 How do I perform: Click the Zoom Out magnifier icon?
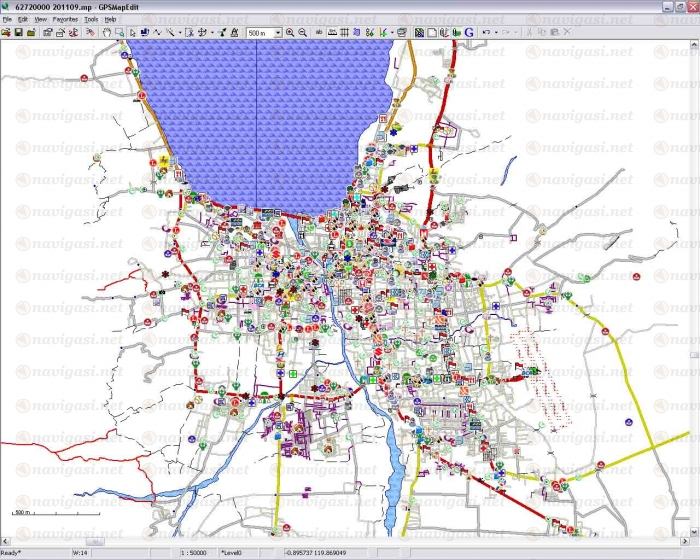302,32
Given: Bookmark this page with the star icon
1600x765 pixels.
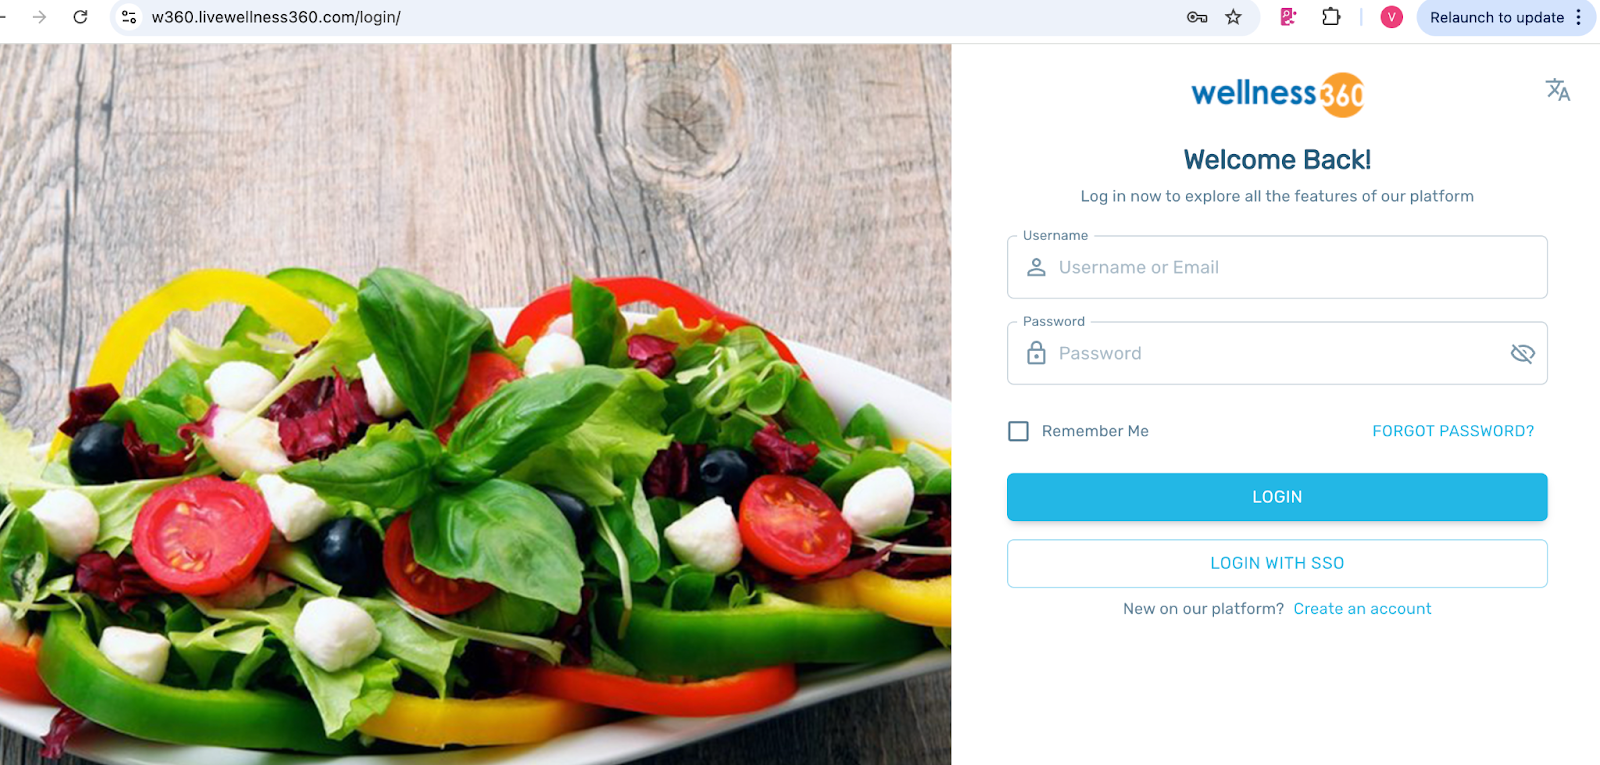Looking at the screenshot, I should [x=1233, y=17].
-- -- --
## Request
Transcribe every line of text in the data above verbatim, leaving out the pictures.

## Result below
 How do I perform: Click the Zoom Out magnifier icon?
302,32
Given: Bookmark this page with the star icon
1600x765 pixels.
Looking at the screenshot, I should [x=1233, y=17].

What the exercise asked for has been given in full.